> **Task to complete**
Your answer should be the lines below from the one with "You are a computer-use agent. Screen dimensions: 400x476" to the one with "is (980, 1219).", both included, given again exactly and with nothing added.

Start of Records for this task

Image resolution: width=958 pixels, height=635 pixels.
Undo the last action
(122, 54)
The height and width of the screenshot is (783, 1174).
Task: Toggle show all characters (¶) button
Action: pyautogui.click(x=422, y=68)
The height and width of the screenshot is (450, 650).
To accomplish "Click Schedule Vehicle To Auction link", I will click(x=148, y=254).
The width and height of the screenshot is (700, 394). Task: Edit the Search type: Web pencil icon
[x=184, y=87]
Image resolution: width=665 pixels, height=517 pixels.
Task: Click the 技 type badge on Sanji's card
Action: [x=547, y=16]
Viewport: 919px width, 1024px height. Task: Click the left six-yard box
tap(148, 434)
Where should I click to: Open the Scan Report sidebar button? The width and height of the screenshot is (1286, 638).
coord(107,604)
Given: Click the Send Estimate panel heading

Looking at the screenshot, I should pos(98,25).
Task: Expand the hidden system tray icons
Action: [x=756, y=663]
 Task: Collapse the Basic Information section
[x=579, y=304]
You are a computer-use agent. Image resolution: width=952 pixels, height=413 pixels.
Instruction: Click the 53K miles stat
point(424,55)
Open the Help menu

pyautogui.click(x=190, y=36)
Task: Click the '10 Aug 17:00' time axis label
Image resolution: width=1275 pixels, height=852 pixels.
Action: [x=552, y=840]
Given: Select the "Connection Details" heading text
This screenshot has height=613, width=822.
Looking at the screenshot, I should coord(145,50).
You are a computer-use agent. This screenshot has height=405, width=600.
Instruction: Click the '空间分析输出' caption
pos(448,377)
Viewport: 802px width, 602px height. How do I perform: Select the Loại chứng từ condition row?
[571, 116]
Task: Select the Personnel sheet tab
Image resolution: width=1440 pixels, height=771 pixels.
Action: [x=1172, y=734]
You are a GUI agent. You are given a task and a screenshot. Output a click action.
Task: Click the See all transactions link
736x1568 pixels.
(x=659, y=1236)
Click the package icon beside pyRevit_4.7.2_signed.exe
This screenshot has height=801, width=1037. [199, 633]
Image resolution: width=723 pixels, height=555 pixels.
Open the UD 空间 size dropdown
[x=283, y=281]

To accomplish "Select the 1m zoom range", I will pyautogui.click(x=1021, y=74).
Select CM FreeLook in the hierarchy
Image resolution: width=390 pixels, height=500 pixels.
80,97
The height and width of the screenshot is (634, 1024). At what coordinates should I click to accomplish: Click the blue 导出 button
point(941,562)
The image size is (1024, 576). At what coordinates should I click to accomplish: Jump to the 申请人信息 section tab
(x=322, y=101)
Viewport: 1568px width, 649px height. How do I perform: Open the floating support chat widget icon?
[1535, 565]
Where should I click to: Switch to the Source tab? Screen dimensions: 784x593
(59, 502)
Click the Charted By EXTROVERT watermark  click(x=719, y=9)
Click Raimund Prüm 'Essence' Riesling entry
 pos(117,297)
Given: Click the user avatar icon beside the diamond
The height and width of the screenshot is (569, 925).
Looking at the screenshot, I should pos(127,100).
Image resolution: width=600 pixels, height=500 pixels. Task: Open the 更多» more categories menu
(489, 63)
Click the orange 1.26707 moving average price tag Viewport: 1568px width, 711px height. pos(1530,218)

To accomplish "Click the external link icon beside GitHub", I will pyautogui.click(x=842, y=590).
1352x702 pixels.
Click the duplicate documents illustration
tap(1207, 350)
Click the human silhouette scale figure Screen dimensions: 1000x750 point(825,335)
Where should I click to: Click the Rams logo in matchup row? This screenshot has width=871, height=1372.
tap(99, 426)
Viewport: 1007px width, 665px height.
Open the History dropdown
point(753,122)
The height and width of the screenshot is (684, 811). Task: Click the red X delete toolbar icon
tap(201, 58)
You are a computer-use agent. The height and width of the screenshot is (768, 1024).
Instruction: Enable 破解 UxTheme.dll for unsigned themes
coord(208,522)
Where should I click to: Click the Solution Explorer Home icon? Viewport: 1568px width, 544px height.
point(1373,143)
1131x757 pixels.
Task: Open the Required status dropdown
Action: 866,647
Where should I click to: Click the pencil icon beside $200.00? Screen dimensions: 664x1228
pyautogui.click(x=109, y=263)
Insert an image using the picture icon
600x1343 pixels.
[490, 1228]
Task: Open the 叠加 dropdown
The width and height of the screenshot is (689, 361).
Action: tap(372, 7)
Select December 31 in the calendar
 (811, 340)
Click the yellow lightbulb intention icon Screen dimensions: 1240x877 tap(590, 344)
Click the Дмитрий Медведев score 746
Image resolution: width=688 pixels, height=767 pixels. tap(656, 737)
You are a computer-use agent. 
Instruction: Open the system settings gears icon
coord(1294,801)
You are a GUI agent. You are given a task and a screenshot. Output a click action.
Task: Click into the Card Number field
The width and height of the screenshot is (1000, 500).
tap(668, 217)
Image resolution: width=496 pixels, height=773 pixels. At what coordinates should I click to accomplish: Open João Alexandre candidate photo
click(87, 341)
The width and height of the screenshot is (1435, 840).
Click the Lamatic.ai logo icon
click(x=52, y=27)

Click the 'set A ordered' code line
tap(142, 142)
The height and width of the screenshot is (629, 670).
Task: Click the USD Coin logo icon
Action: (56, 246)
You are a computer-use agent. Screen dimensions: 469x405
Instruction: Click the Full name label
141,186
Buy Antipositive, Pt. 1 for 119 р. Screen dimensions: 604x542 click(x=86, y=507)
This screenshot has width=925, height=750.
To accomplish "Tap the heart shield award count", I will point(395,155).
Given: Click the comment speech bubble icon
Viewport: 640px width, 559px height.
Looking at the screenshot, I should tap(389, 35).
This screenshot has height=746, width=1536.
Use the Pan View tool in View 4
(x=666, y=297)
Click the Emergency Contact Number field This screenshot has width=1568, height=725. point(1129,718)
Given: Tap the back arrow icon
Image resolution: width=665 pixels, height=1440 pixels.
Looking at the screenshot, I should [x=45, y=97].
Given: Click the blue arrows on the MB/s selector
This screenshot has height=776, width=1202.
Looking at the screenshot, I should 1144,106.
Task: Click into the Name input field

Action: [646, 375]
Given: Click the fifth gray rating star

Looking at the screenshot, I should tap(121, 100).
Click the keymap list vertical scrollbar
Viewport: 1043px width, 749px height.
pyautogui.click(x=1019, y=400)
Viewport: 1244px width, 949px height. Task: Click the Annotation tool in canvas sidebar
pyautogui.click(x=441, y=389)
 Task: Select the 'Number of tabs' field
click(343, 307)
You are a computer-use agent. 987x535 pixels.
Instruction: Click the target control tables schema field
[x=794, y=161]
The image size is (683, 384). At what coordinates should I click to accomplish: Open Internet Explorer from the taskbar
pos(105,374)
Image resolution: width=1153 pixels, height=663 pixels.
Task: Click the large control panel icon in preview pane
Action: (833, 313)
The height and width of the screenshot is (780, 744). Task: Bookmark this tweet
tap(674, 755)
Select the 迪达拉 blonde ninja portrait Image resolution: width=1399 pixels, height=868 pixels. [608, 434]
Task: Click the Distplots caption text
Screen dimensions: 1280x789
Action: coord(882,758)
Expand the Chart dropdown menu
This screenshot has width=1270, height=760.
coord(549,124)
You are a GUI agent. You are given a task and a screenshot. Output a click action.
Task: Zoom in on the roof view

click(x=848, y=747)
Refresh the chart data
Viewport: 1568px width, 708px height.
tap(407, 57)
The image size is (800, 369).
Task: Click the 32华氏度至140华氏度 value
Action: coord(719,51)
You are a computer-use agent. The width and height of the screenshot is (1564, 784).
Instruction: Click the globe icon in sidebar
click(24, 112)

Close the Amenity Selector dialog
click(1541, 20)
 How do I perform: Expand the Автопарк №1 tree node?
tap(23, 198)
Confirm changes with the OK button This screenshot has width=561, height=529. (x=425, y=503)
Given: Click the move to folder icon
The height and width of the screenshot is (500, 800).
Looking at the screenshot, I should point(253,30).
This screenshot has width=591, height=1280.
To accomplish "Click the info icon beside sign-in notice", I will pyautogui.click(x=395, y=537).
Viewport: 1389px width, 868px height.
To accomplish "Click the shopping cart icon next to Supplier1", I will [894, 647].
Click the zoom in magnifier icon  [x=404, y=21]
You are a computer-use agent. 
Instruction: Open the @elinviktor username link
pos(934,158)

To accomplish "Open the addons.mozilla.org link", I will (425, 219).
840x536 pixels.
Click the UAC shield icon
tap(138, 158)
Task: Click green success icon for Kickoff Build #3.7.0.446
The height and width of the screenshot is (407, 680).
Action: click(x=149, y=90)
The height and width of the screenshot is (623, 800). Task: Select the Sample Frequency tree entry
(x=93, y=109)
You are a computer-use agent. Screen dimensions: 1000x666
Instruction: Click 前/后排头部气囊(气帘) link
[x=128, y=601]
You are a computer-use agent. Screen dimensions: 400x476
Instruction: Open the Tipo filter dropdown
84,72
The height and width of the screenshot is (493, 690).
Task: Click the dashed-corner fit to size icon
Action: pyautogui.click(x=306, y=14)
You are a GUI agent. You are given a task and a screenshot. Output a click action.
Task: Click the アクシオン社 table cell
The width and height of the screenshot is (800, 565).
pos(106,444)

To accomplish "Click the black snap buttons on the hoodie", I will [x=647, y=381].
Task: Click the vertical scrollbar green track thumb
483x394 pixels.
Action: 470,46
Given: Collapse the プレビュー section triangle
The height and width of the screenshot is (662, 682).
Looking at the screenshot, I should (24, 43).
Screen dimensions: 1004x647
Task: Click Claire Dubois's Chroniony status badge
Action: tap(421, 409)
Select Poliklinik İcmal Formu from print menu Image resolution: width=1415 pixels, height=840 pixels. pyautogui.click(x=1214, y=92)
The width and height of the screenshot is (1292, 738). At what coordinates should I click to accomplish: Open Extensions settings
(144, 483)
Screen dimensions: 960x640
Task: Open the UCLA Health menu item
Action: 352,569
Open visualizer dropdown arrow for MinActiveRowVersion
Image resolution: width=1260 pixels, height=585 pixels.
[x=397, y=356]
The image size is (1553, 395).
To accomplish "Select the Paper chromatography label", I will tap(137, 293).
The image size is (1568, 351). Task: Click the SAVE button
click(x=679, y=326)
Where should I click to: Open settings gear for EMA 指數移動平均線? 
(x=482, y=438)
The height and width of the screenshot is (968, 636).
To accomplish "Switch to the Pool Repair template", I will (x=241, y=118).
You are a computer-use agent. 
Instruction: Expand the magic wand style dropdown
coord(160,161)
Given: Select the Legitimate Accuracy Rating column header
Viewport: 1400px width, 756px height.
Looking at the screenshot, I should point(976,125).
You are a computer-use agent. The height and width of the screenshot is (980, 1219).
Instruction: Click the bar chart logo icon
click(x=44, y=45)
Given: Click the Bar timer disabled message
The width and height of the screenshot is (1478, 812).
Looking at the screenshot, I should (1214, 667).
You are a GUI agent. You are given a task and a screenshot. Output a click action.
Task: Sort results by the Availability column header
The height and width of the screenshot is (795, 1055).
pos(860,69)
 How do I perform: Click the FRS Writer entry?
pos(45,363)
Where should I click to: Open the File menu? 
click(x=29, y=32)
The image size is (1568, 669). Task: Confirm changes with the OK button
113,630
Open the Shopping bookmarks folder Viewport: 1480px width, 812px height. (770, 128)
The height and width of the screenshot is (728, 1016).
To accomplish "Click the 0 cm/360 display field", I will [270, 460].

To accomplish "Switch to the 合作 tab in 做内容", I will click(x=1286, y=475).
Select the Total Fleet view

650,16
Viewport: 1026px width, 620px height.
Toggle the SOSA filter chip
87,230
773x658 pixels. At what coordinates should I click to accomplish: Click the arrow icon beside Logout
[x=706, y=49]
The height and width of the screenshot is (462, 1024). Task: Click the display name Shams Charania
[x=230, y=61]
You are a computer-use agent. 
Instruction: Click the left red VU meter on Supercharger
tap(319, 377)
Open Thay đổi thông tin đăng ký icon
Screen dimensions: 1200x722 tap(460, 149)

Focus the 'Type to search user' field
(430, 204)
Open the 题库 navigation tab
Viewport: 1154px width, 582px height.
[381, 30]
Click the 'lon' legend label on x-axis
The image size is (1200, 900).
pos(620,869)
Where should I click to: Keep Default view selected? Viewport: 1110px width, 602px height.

End of Records for this task

> **Task answer**
You are a computer-use agent. Screen dimensions: 400x476
Instruction: Open the Tipo filter dropdown
84,72
The height and width of the screenshot is (493, 690).
Task: Click the dashed-corner fit to size icon
Action: pyautogui.click(x=306, y=14)
You are a GUI agent. You are given a task and a screenshot. Output a click action.
Task: Click the アクシオン社 table cell
The width and height of the screenshot is (800, 565).
pos(106,444)

To accomplish "Click the black snap buttons on the hoodie", I will [x=647, y=381].
Task: Click the vertical scrollbar green track thumb
483x394 pixels.
Action: 470,46
Given: Collapse the プレビュー section triangle
The height and width of the screenshot is (662, 682).
Looking at the screenshot, I should (24, 43).
Screen dimensions: 1004x647
Task: Click Claire Dubois's Chroniony status badge
Action: tap(421, 409)
Select Poliklinik İcmal Formu from print menu Image resolution: width=1415 pixels, height=840 pixels. pyautogui.click(x=1214, y=92)
The width and height of the screenshot is (1292, 738). At what coordinates should I click to accomplish: Open Extensions settings
(144, 483)
Screen dimensions: 960x640
Task: Open the UCLA Health menu item
Action: 352,569
Open visualizer dropdown arrow for MinActiveRowVersion
Image resolution: width=1260 pixels, height=585 pixels.
[x=397, y=356]
The image size is (1553, 395).
To accomplish "Select the Paper chromatography label", I will tap(137, 293).
The image size is (1568, 351). Task: Click the SAVE button
click(x=679, y=326)
Where should I click to: Open settings gear for EMA 指數移動平均線? 
(x=482, y=438)
The height and width of the screenshot is (968, 636).
To accomplish "Switch to the Pool Repair template", I will (x=241, y=118).
You are a computer-use agent. 
Instruction: Expand the magic wand style dropdown
coord(160,161)
Given: Select the Legitimate Accuracy Rating column header
Viewport: 1400px width, 756px height.
Looking at the screenshot, I should point(976,125).
You are a computer-use agent. The height and width of the screenshot is (980, 1219).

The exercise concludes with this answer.